In the UK, the prevalence of substance misuse is around 9 per 1,000 of the population aged 15-64 years, and around 3 per 1,000 inject drugs, in most cases opioids (NICE 2007). In 2005/6, around 181,000 people were using drug treatment services in England and Wales (Commission for Healthcare Audit and Inspection 2006). Also, research in England in 2005 estimated that 7.1 million people, or 23% of the adult population, could be categorised as hazardous or harmful alcohol users (Drummond 2005). Indeed, in England, 150,000 hospital admissions annually result from acute or chronic alcohol use, and alcohol use is implicated in 33,000 deaths each year (Academy of Medical Sciences 2004).
Tennis elbow (lateral epicondylitis) is characterised by pain and tenderness over the lateral epicondyle of the humerus. In the UK, the annual incidence of lateral elbow pain in general practice is around 4/1000 to 7/1000 people.(Hamilton 1986) It is most common in people aged between 40 and 50 years (Allander 1974); for example, the incidence is as much as 10% in women aged 42 to 46 years.(Chard 1989; Verhaar 1994).

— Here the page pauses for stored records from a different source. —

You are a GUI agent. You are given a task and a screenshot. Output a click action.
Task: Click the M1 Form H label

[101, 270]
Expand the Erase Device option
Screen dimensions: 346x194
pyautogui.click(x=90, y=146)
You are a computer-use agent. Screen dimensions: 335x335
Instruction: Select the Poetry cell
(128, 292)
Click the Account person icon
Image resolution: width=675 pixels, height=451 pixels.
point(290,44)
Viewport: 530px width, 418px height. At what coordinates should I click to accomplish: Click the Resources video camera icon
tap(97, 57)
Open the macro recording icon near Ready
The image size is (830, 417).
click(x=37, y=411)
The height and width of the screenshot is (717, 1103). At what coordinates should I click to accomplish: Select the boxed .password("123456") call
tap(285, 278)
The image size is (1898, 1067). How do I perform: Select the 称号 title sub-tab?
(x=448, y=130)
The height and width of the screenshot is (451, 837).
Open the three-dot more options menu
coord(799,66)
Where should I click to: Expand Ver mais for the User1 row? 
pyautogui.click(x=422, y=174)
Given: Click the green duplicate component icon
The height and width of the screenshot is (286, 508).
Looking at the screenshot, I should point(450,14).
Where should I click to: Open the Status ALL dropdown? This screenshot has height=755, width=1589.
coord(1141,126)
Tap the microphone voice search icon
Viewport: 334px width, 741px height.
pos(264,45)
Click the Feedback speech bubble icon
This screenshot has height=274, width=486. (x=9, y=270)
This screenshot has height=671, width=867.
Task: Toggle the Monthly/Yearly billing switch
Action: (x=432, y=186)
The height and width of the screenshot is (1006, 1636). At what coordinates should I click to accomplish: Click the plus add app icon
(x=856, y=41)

Thyroid disease includes hypothyroidism, a clinical consequence of deficient secretion by the thyroid gland, and hyperthyroidism, where overproduction of thyroid hormone leads to a state of thyrotoxicosis, (Weetman 2003).
Tinnitus is the perception of sound in the ear or head that does not arise from the external environment, from within the body (e.g., vascular sounds), or from auditory hallucinations related to mental illness. Up to 18% of the general population in industrialised countries are mildly affected by chronic tinnitus and, for 0.5%, tinnitus has a severe effect on their ability to lead a normal life (Coles 1984).
Type-2 diabetes (adult-onset or non-insulin-dependent diabetes) is a common metabolic disorder in which the body is unable to regulate the amount of glucose in the blood. The condition affects nearly 1.5 million people in the UK (Diabetes UK, 2004), and may be undiagnosed in as many as a million more. It develops when insufficient insulin is produced by the body, or when the body’s cells no longer respond to insulin (insulin resistance).
Urinary incontinence affects around 3.5 million people of all ages in the UK (DoH 2000; the Continence Foundation 2000). For many, urinary incontinence severely restricts their routine activities and damages their quality of life and self-esteem. It can be due to several problems, the most common being urge urinary incontinence and stress urinary incontinence.
People with vertigo have the illusion that the environment is moving about them, or that they are moving with respect to the environment.(DTB 2009) The condition usually originates in the peripheral nervous system, for example, due to a disorder of the inner ear such as Ménière’s disease, benign paroxysmal positional vertigo (BPPV), or labyrinthitis and vestibular neuritis. It can also be due to pathology in the CNS (central vertigo), such as haemorrhages, ischaemia, or CNS tumours, infection or trauma. Neck pathology can also cause vertigo.